Eventually the cyclists came past and fortunately for us they had split into three groups. So we were able to experience the noise and speed on a few occasions.

At the end of a long but entertaining day we made our way back to the campsite for some food and for Sarah to model some of her ‘Tour Tack’.

With our Tour experience over, we headed to the Dordogne, an area popular among both French and Foreign tourists alike. The Dordogne does not have the dramatic scenery of mountains and gorges as some areas of France, it is more rolling and forested countryside. But it is still an area well worth visiting.

Pretty villages, and dramatic looking castles, follow the meandering Dordogne River as it snakes its way through South Central France. We rented a converted barn for a few nights. Well actually it was a tiny quater of a converted barn and the other three quarters were still derelict, so it sounds a lot grander than it was. However, although small it had been renovated to a high standard and was perfect for our stay.

We spent our time in The Dordogne pretty much the same way as we had done in Apt. Steve cycling in the mornings and then exploring the area together for the rest of the day. Although on one day we had slightly less time than we had planned when Steve was enjoying himself too much and took a wrong turn making his planned 130 kilometre route into almost 200!

Probably our favourite villages in the area were Sarlat de Canada, Beynac and La Roque – Gageac. Although you can’t really go wrong wherever you visit.

Our final stop on our route North following the backroads was in The Loire Valley. We chose to stay in the town of Amboise, which is where Leonardo de Vinci spent his final years and is buried in the town.

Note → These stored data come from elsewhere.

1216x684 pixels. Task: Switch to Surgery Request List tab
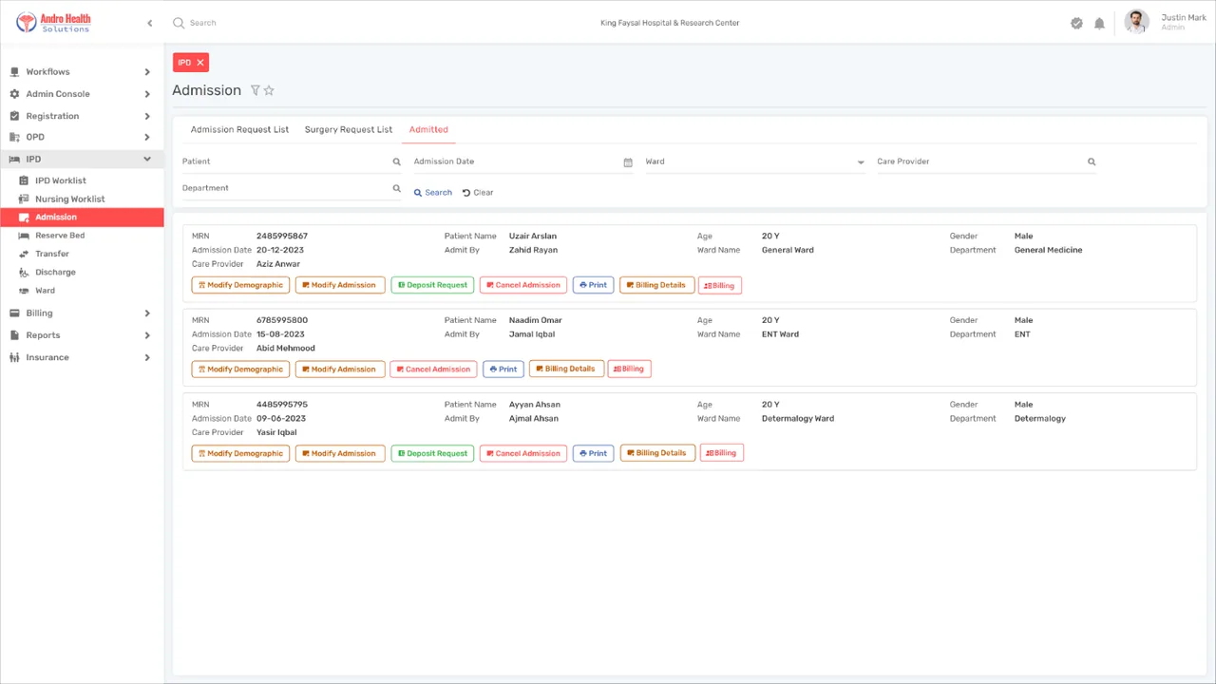point(349,129)
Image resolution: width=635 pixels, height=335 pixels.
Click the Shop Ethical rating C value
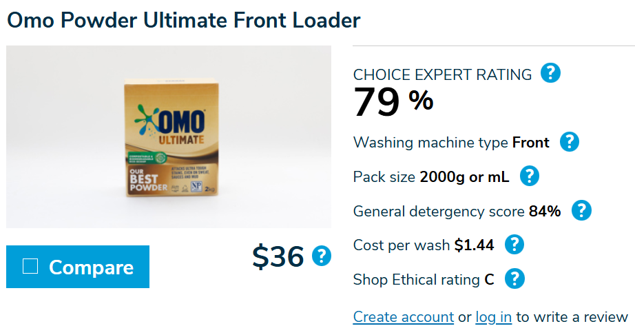(x=489, y=279)
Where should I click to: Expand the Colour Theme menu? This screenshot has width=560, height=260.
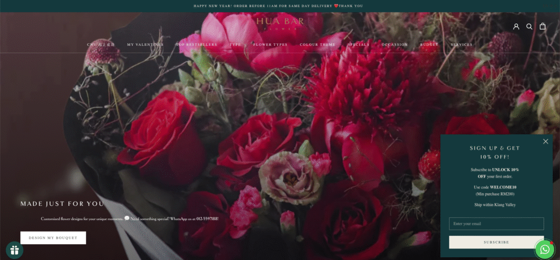(x=318, y=45)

Amboise was a great location to explore this part of the Loire. The region is pretty much pancake flat and perfect terrain for Sarah to get out on her bike. On one morning she accompanied Steve as he went for a long run along the side of the Loire River. Coming back into town it was almost lunch time and the roads had become quite busy. We had to cross the main bridge to get back to our campsite and it was heaving with cars. Sarah, who was behind Steve, went to join him on the much quieter pavement. Suddenly Steve heard a crash and turned around to see Sarah had clipped the pavement and fallen entangled in her bike half on and half off the pavement.

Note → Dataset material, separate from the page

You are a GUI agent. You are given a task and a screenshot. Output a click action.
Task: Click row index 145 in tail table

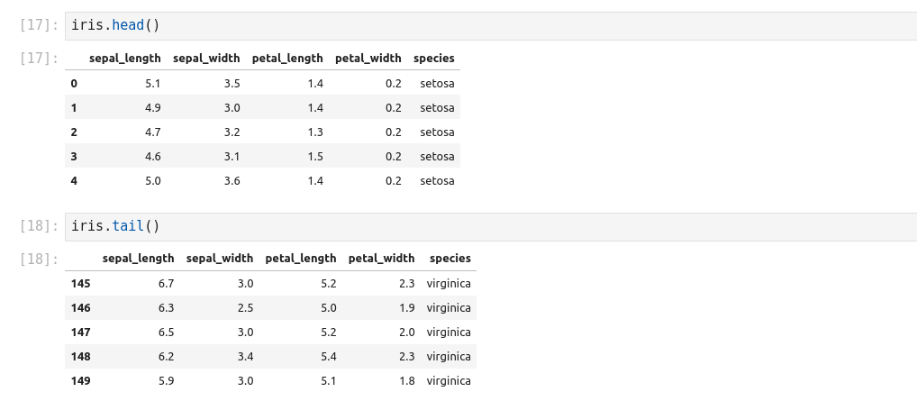tap(81, 284)
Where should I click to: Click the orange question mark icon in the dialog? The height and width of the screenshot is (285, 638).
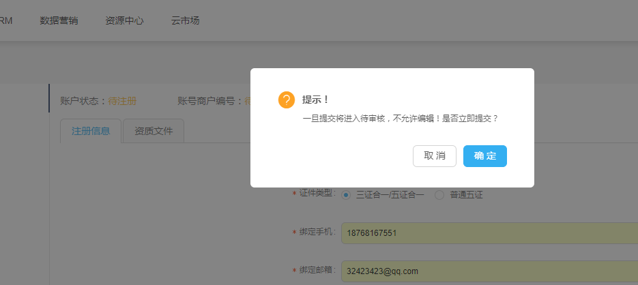[x=287, y=100]
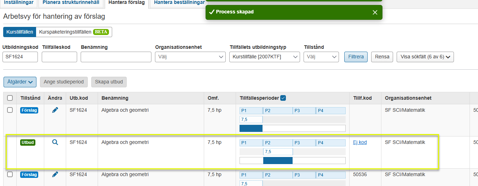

We quickly established it was only superficial grazes and potentially bruised knees and hips and, with a big dose of embarrassment, she remounted the bike. The cuts and bruises will definitely be there for a while to come!

Luckily we had already done most of our sightseeing in the area with Chateau Chenechau being the outstanding highlight.

This is a beautiful Chateau which spans the river, set in amazing gardens, and has a bucket full of hundreds of years of history. We spent most of the day there, wandering around inside and out. It was an enjoyable and relaxing way to finish off what has been another fantastic couple of months in France.